===== DATA =====

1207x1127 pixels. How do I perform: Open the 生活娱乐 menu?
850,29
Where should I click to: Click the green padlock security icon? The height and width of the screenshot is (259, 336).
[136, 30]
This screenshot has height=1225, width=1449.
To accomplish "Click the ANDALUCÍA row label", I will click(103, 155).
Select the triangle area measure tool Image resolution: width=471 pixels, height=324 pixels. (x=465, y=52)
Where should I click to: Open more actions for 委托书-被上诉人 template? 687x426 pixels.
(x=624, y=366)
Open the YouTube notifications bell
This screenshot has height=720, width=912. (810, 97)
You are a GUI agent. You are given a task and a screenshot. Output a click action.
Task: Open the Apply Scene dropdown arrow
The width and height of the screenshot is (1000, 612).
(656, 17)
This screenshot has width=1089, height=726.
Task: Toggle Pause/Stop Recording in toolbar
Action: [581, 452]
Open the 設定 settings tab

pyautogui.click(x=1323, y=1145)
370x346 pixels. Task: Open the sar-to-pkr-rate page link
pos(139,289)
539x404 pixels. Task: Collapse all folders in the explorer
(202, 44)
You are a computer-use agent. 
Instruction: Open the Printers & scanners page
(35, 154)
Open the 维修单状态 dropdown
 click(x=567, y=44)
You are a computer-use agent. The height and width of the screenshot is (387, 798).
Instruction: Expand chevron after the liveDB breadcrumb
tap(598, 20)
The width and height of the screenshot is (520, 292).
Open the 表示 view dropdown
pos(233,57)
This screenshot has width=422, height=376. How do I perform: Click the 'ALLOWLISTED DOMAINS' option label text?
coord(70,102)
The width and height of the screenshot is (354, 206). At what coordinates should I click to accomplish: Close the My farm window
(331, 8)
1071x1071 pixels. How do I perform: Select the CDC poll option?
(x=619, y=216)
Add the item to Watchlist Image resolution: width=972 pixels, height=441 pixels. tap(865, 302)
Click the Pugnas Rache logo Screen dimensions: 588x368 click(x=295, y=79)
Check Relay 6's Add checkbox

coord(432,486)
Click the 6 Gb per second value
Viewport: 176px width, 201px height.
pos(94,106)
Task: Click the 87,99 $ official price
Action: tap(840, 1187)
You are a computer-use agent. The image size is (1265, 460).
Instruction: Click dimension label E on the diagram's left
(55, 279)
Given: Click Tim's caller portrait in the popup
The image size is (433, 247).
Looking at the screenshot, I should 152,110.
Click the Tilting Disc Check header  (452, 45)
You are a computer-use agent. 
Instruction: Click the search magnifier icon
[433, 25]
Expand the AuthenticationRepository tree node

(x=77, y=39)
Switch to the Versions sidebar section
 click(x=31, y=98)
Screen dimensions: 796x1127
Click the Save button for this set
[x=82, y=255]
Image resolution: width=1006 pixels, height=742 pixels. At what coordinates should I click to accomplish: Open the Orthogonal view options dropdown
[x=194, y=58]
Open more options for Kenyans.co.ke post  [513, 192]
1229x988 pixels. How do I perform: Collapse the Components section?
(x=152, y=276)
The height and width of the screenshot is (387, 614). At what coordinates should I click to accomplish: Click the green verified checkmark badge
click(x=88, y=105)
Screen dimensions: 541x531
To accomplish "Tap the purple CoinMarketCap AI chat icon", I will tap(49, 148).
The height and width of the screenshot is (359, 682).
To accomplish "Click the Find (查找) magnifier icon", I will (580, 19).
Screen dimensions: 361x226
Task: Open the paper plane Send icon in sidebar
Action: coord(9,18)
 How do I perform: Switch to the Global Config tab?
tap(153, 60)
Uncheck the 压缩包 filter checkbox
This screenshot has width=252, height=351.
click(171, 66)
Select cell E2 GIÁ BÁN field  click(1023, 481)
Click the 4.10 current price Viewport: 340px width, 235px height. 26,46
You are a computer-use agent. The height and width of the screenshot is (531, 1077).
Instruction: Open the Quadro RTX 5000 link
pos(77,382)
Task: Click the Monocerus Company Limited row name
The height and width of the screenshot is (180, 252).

=====

**PROMPT**
Would you print exactly and only the lines of the material above that run from the line with "1071x1071 pixels. How" through the line with "Task: Click the Monocerus", both included?

**RESULT OF THE TASK**
1071x1071 pixels. How do I perform: Select the CDC poll option?
(x=619, y=216)
Add the item to Watchlist Image resolution: width=972 pixels, height=441 pixels. tap(865, 302)
Click the Pugnas Rache logo Screen dimensions: 588x368 click(x=295, y=79)
Check Relay 6's Add checkbox

coord(432,486)
Click the 6 Gb per second value
Viewport: 176px width, 201px height.
pos(94,106)
Task: Click the 87,99 $ official price
Action: tap(840, 1187)
You are a computer-use agent. The image size is (1265, 460).
Instruction: Click dimension label E on the diagram's left
(55, 279)
Given: Click Tim's caller portrait in the popup
The image size is (433, 247).
Looking at the screenshot, I should 152,110.
Click the Tilting Disc Check header  (452, 45)
You are a computer-use agent. 
Instruction: Click the search magnifier icon
[433, 25]
Expand the AuthenticationRepository tree node

(x=77, y=39)
Switch to the Versions sidebar section
 click(x=31, y=98)
Screen dimensions: 796x1127
Click the Save button for this set
[x=82, y=255]
Image resolution: width=1006 pixels, height=742 pixels. At what coordinates should I click to accomplish: Open the Orthogonal view options dropdown
[x=194, y=58]
Open more options for Kenyans.co.ke post  [513, 192]
1229x988 pixels. How do I perform: Collapse the Components section?
(x=152, y=276)
The height and width of the screenshot is (387, 614). At what coordinates should I click to accomplish: Click the green verified checkmark badge
click(x=88, y=105)
Screen dimensions: 541x531
To accomplish "Tap the purple CoinMarketCap AI chat icon", I will tap(49, 148).
The height and width of the screenshot is (359, 682).
To accomplish "Click the Find (查找) magnifier icon", I will (580, 19).
Screen dimensions: 361x226
Task: Open the paper plane Send icon in sidebar
Action: coord(9,18)
 How do I perform: Switch to the Global Config tab?
tap(153, 60)
Uncheck the 压缩包 filter checkbox
This screenshot has width=252, height=351.
click(171, 66)
Select cell E2 GIÁ BÁN field  click(1023, 481)
Click the 4.10 current price Viewport: 340px width, 235px height. 26,46
You are a computer-use agent. The height and width of the screenshot is (531, 1077).
Instruction: Open the Quadro RTX 5000 link
pos(77,382)
Task: Click the Monocerus Company Limited row name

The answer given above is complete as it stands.